__WORK REQUIRED__: Extract the line that contains "Click the editor" and every line after it through the end of the records below, exactly as written, leaving out any pictures.
■ ■ ■ ■ ■ ■ ■
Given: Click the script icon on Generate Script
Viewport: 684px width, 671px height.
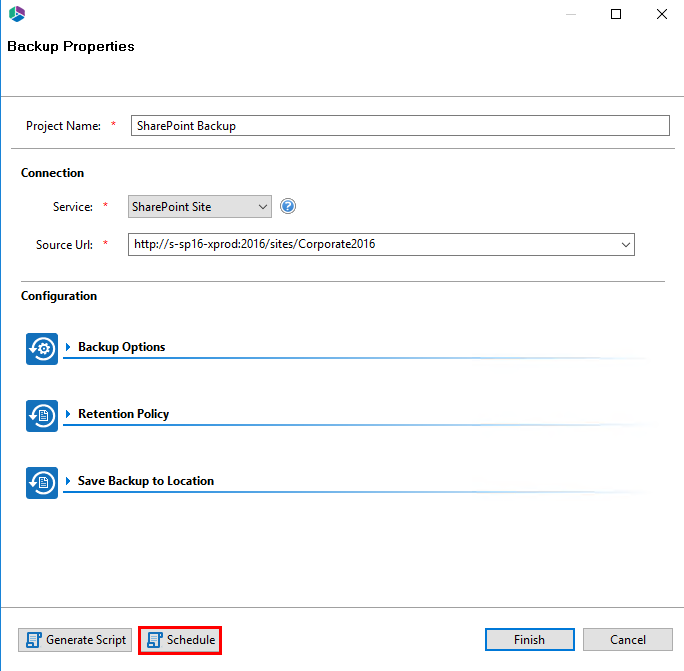Looking at the screenshot, I should [34, 640].
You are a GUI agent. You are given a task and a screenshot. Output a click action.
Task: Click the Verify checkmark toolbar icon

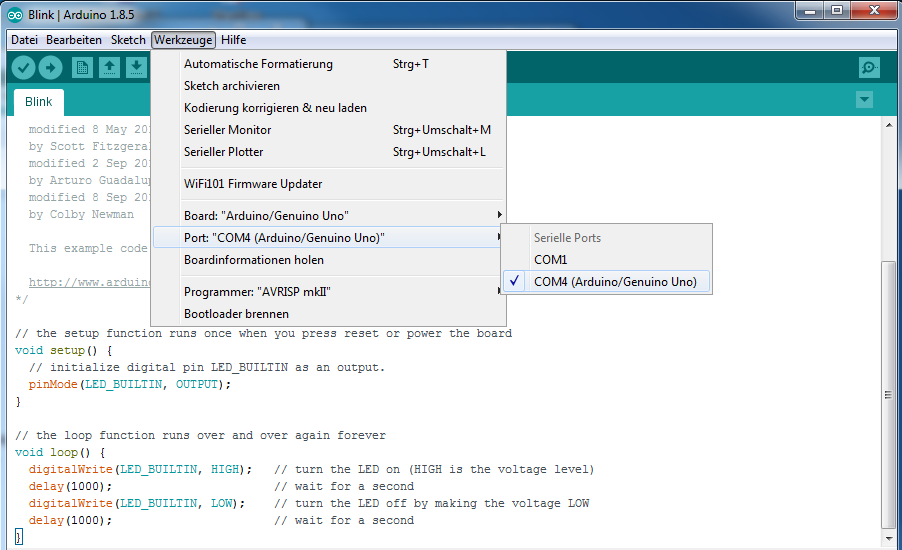pos(23,68)
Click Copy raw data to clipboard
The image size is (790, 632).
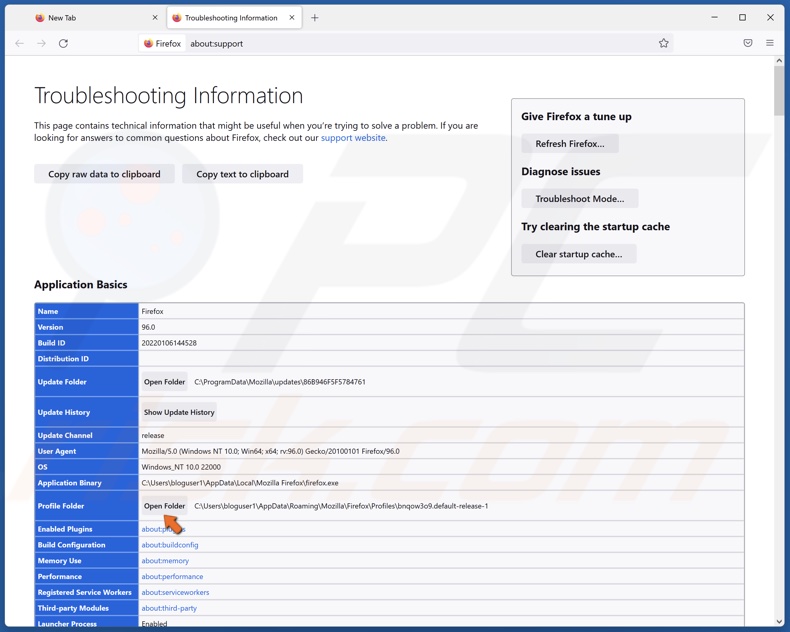pyautogui.click(x=104, y=174)

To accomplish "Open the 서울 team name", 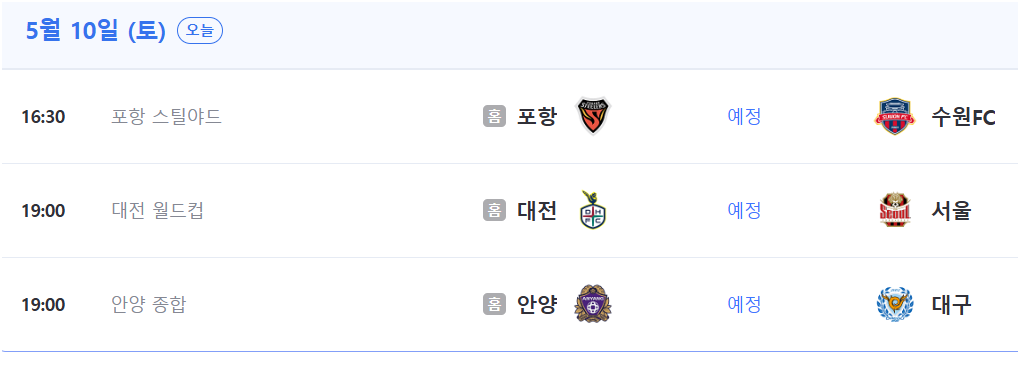I will click(x=951, y=210).
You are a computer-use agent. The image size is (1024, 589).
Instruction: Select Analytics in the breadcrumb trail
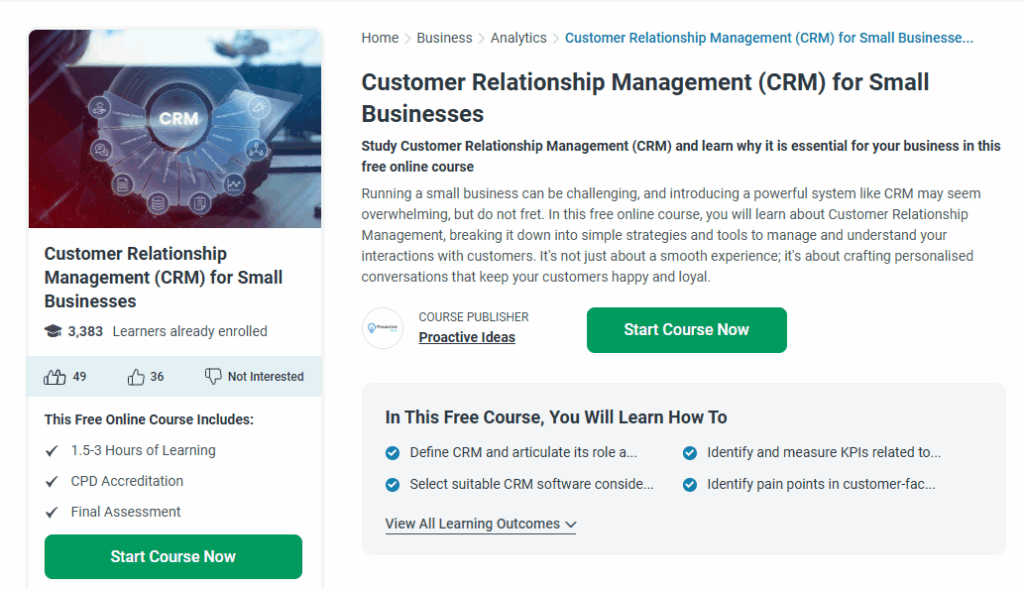point(518,37)
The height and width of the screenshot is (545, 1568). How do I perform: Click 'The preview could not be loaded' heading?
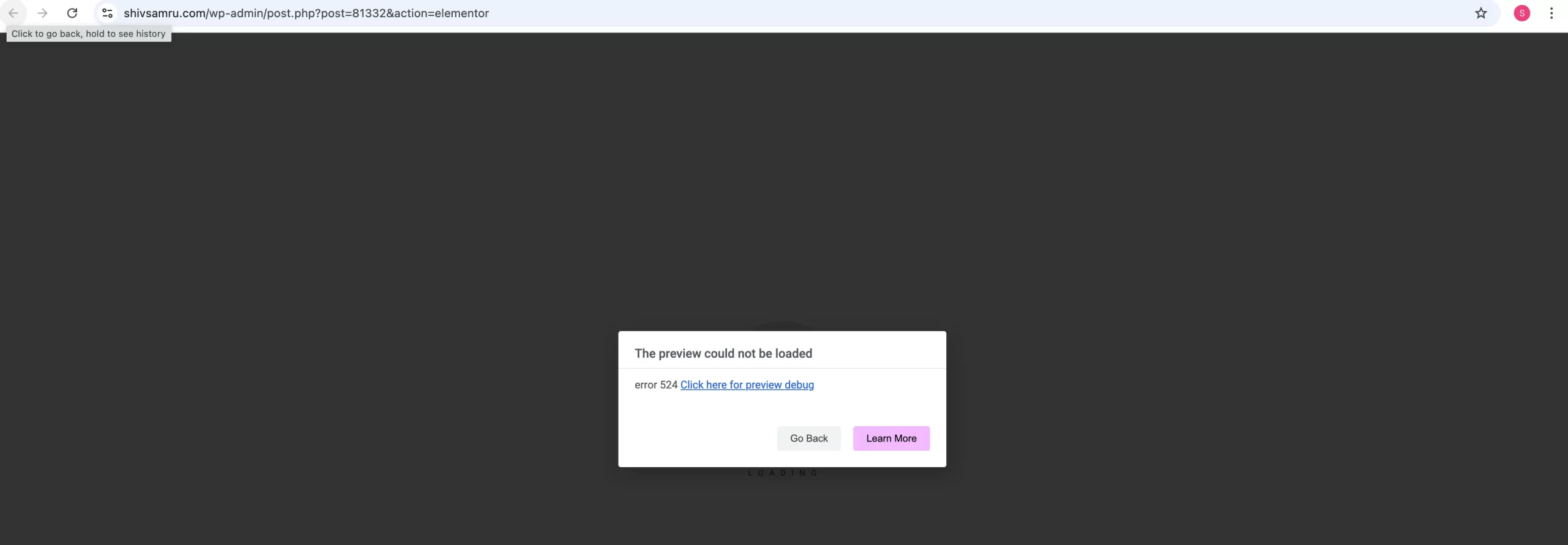point(723,353)
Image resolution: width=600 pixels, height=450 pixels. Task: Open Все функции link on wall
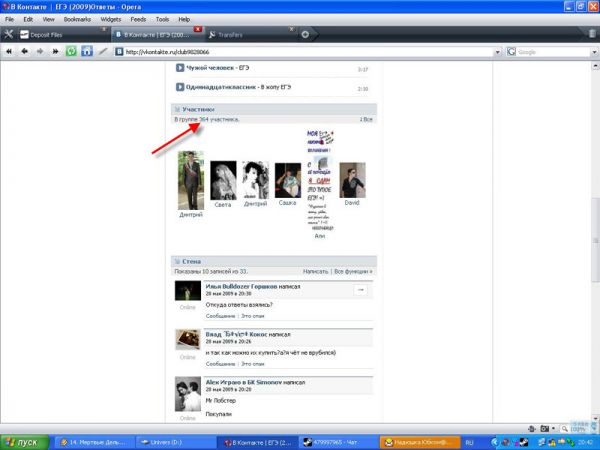click(352, 271)
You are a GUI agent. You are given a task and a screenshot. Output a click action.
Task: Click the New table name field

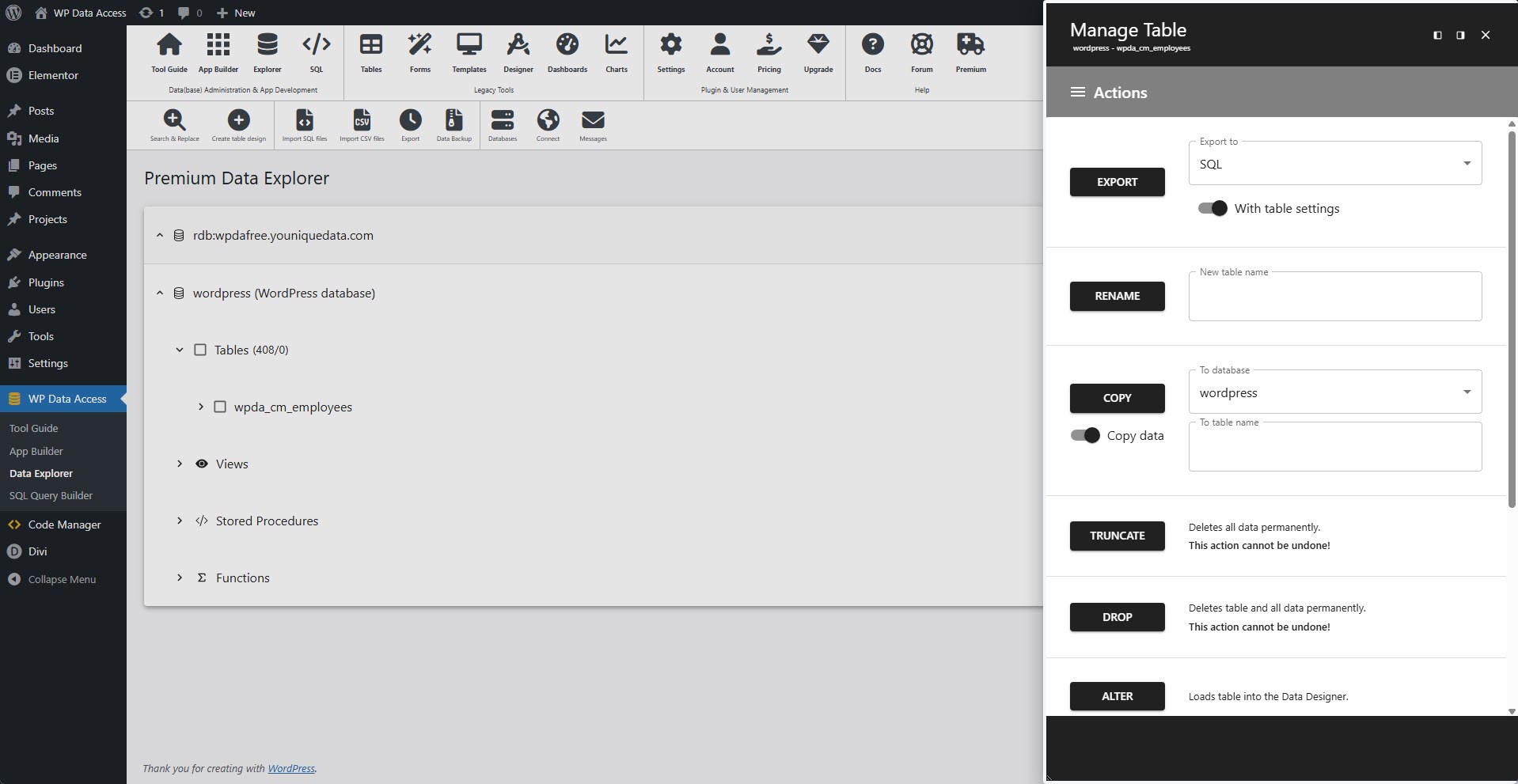tap(1334, 298)
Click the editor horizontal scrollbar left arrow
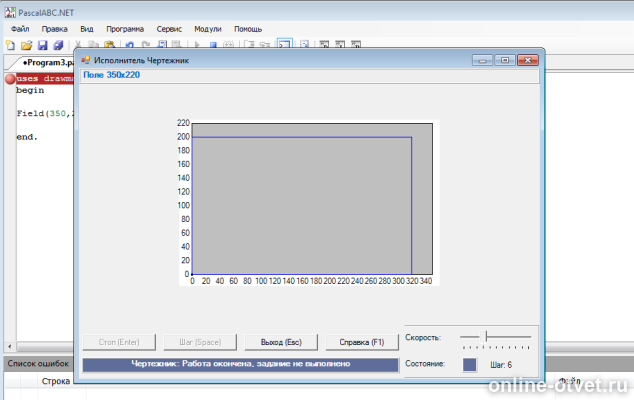The width and height of the screenshot is (634, 400). click(x=10, y=347)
■ ■ ■ ■ ■ ■ ■
__WRITTEN RESPONSE__:
Click the editor horizontal scrollbar left arrow
The width and height of the screenshot is (634, 400). click(x=10, y=347)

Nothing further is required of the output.